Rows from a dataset
________________________
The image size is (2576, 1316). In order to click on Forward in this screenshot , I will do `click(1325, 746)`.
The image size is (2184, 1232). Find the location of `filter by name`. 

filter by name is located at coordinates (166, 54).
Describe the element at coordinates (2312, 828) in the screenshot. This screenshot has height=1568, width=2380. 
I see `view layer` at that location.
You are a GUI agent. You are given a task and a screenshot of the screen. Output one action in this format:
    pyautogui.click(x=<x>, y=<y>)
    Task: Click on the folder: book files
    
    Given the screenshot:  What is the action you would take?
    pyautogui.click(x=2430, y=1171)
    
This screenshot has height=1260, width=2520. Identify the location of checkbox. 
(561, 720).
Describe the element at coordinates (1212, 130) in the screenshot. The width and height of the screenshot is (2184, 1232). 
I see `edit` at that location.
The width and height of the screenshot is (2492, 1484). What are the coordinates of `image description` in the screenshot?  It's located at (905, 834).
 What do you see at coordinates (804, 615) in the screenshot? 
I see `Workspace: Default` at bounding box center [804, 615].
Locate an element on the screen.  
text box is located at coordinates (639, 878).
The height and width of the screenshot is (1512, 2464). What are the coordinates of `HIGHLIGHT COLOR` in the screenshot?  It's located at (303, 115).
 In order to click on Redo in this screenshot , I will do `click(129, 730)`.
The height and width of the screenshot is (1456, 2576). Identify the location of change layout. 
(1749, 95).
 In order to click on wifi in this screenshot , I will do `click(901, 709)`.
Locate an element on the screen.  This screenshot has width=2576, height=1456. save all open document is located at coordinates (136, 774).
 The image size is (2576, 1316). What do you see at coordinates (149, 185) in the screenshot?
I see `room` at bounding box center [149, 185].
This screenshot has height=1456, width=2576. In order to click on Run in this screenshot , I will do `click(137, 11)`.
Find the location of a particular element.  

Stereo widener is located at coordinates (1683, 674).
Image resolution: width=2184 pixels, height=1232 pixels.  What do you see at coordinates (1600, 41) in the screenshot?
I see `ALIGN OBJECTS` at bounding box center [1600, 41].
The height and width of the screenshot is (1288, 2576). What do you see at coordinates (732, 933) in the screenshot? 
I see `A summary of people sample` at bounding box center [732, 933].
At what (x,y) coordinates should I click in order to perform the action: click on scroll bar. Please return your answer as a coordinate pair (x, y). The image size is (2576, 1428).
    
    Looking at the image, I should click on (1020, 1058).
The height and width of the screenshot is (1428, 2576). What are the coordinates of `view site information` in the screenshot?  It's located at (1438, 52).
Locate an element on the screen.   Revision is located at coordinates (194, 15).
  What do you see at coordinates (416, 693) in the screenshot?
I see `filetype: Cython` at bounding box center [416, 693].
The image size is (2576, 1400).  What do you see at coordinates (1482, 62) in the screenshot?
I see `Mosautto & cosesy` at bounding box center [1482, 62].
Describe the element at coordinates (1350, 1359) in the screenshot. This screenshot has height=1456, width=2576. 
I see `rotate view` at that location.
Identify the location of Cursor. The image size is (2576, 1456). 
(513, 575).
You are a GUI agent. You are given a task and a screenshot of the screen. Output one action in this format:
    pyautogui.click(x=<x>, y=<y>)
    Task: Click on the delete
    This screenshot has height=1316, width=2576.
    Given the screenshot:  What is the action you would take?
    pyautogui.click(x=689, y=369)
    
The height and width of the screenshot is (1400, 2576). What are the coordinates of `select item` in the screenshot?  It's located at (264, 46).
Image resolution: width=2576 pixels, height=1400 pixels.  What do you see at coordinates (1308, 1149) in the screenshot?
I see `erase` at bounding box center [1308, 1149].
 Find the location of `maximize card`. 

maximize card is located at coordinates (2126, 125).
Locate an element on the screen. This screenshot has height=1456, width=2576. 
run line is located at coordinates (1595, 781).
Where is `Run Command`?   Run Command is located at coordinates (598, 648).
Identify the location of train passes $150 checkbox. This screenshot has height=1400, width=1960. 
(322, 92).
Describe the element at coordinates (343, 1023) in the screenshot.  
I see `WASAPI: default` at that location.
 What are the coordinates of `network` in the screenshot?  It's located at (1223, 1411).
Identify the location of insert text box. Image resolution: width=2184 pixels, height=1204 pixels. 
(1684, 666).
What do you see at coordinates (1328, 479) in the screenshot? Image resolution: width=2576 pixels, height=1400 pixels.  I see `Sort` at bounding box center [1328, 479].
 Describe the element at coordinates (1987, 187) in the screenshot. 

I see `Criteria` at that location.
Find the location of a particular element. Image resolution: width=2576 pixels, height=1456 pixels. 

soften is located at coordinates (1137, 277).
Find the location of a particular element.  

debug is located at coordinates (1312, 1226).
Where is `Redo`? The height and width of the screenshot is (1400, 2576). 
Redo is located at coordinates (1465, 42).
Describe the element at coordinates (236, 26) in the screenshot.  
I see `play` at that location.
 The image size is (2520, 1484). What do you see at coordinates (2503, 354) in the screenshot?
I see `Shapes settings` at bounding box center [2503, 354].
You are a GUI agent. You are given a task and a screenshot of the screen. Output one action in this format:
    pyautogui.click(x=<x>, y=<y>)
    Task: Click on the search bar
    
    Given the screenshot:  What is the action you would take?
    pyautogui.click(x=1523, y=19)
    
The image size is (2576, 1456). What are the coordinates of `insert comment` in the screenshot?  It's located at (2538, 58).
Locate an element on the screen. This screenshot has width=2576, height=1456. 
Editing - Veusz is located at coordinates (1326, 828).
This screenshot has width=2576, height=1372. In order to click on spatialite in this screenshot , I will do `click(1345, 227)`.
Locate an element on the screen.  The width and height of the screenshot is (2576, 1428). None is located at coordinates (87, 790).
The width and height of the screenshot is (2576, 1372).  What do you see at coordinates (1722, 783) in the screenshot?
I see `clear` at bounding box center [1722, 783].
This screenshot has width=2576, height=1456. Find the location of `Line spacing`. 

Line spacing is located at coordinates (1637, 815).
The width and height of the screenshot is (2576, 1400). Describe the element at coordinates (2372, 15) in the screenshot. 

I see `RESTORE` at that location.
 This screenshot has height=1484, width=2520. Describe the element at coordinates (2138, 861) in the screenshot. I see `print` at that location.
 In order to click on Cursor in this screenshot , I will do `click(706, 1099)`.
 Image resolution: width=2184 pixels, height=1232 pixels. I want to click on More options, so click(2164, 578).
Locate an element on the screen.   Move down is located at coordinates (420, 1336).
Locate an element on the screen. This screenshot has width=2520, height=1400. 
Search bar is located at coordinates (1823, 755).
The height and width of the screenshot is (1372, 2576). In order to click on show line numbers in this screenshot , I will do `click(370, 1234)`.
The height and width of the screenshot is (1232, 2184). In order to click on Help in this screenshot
________________________
#### SET PROBLEM
Switch "In order to click on" to "To select" throughout the entries above and reproduce them with everything else unchanged.

#### RESULT OF THIS TASK
The image size is (2576, 1316). To select Forward in this screenshot , I will do `click(1325, 746)`.
The image size is (2184, 1232). Find the location of `filter by name`. 

filter by name is located at coordinates (166, 54).
Describe the element at coordinates (2312, 828) in the screenshot. This screenshot has height=1568, width=2380. 
I see `view layer` at that location.
You are a GUI agent. You are given a task and a screenshot of the screen. Output one action in this format:
    pyautogui.click(x=<x>, y=<y>)
    Task: Click on the folder: book files
    
    Given the screenshot:  What is the action you would take?
    pyautogui.click(x=2430, y=1171)
    
This screenshot has height=1260, width=2520. Identify the location of checkbox. 
(561, 720).
Describe the element at coordinates (1212, 130) in the screenshot. The width and height of the screenshot is (2184, 1232). 
I see `edit` at that location.
The width and height of the screenshot is (2492, 1484). What are the coordinates of `image description` in the screenshot?  It's located at (905, 834).
 What do you see at coordinates (804, 615) in the screenshot? 
I see `Workspace: Default` at bounding box center [804, 615].
Locate an element on the screen.  
text box is located at coordinates (639, 878).
The height and width of the screenshot is (1512, 2464). What are the coordinates of `HIGHLIGHT COLOR` in the screenshot?  It's located at (303, 115).
 To select Redo in this screenshot , I will do `click(129, 730)`.
The height and width of the screenshot is (1456, 2576). Identify the location of change layout. 
(1749, 95).
 To select wifi in this screenshot , I will do `click(901, 709)`.
Locate an element on the screen.  This screenshot has width=2576, height=1456. save all open document is located at coordinates (136, 774).
 The image size is (2576, 1316). What do you see at coordinates (149, 185) in the screenshot?
I see `room` at bounding box center [149, 185].
This screenshot has height=1456, width=2576. To select Run in this screenshot , I will do `click(137, 11)`.
Find the location of a particular element.  

Stereo widener is located at coordinates (1683, 674).
Image resolution: width=2184 pixels, height=1232 pixels.  What do you see at coordinates (1600, 41) in the screenshot?
I see `ALIGN OBJECTS` at bounding box center [1600, 41].
The height and width of the screenshot is (1288, 2576). What do you see at coordinates (732, 933) in the screenshot? 
I see `A summary of people sample` at bounding box center [732, 933].
At what (x,y) coordinates should I click in order to perform the action: click on scroll bar. Please return your answer as a coordinate pair (x, y). The image size is (2576, 1428).
    
    Looking at the image, I should click on (1020, 1058).
The height and width of the screenshot is (1428, 2576). What are the coordinates of `view site information` in the screenshot?  It's located at (1438, 52).
Locate an element on the screen.   Revision is located at coordinates (194, 15).
  What do you see at coordinates (416, 693) in the screenshot?
I see `filetype: Cython` at bounding box center [416, 693].
The image size is (2576, 1400).  What do you see at coordinates (1482, 62) in the screenshot?
I see `Mosautto & cosesy` at bounding box center [1482, 62].
Describe the element at coordinates (1350, 1359) in the screenshot. This screenshot has height=1456, width=2576. 
I see `rotate view` at that location.
Identify the location of Cursor. The image size is (2576, 1456). 
(513, 575).
You are a GUI agent. You are given a task and a screenshot of the screen. Output one action in this format:
    pyautogui.click(x=<x>, y=<y>)
    Task: Click on the delete
    This screenshot has height=1316, width=2576.
    Given the screenshot:  What is the action you would take?
    pyautogui.click(x=689, y=369)
    
The height and width of the screenshot is (1400, 2576). What are the coordinates of `select item` in the screenshot?  It's located at (264, 46).
Image resolution: width=2576 pixels, height=1400 pixels.  What do you see at coordinates (1308, 1149) in the screenshot?
I see `erase` at bounding box center [1308, 1149].
 Find the location of `maximize card`. 

maximize card is located at coordinates (2126, 125).
Locate an element on the screen. This screenshot has height=1456, width=2576. 
run line is located at coordinates (1595, 781).
Where is `Run Command`?   Run Command is located at coordinates (598, 648).
Identify the location of train passes $150 checkbox. This screenshot has height=1400, width=1960. 
(322, 92).
Describe the element at coordinates (343, 1023) in the screenshot.  
I see `WASAPI: default` at that location.
 What are the coordinates of `network` in the screenshot?  It's located at (1223, 1411).
Identify the location of insert text box. Image resolution: width=2184 pixels, height=1204 pixels. 
(1684, 666).
What do you see at coordinates (1328, 479) in the screenshot? Image resolution: width=2576 pixels, height=1400 pixels.  I see `Sort` at bounding box center [1328, 479].
 Describe the element at coordinates (1987, 187) in the screenshot. 

I see `Criteria` at that location.
Find the location of a particular element. Image resolution: width=2576 pixels, height=1456 pixels. 

soften is located at coordinates (1137, 277).
Find the location of a particular element.  

debug is located at coordinates (1312, 1226).
Where is `Redo`? The height and width of the screenshot is (1400, 2576). 
Redo is located at coordinates (1465, 42).
Describe the element at coordinates (236, 26) in the screenshot.  
I see `play` at that location.
 The image size is (2520, 1484). What do you see at coordinates (2503, 354) in the screenshot?
I see `Shapes settings` at bounding box center [2503, 354].
You are a GUI agent. You are given a task and a screenshot of the screen. Output one action in this format:
    pyautogui.click(x=<x>, y=<y>)
    Task: Click on the search bar
    
    Given the screenshot:  What is the action you would take?
    pyautogui.click(x=1523, y=19)
    
The image size is (2576, 1456). What are the coordinates of `insert comment` in the screenshot?  It's located at (2538, 58).
Locate an element on the screen. This screenshot has width=2576, height=1456. 
Editing - Veusz is located at coordinates (1326, 828).
This screenshot has width=2576, height=1372. To select spatialite in this screenshot , I will do `click(1345, 227)`.
Locate an element on the screen.  The width and height of the screenshot is (2576, 1428). None is located at coordinates (87, 790).
The width and height of the screenshot is (2576, 1372).  What do you see at coordinates (1722, 783) in the screenshot?
I see `clear` at bounding box center [1722, 783].
This screenshot has width=2576, height=1456. Find the location of `Line spacing`. 

Line spacing is located at coordinates (1637, 815).
The width and height of the screenshot is (2576, 1400). Describe the element at coordinates (2372, 15) in the screenshot. 

I see `RESTORE` at that location.
 This screenshot has height=1484, width=2520. Describe the element at coordinates (2138, 861) in the screenshot. I see `print` at that location.
 To select Cursor in this screenshot , I will do `click(706, 1099)`.
 Image resolution: width=2184 pixels, height=1232 pixels. I want to click on More options, so click(2164, 578).
Locate an element on the screen.   Move down is located at coordinates (420, 1336).
Locate an element on the screen. This screenshot has width=2520, height=1400. 
Search bar is located at coordinates (1823, 755).
The height and width of the screenshot is (1372, 2576). To select show line numbers in this screenshot , I will do `click(370, 1234)`.
The height and width of the screenshot is (1232, 2184). To select Help in this screenshot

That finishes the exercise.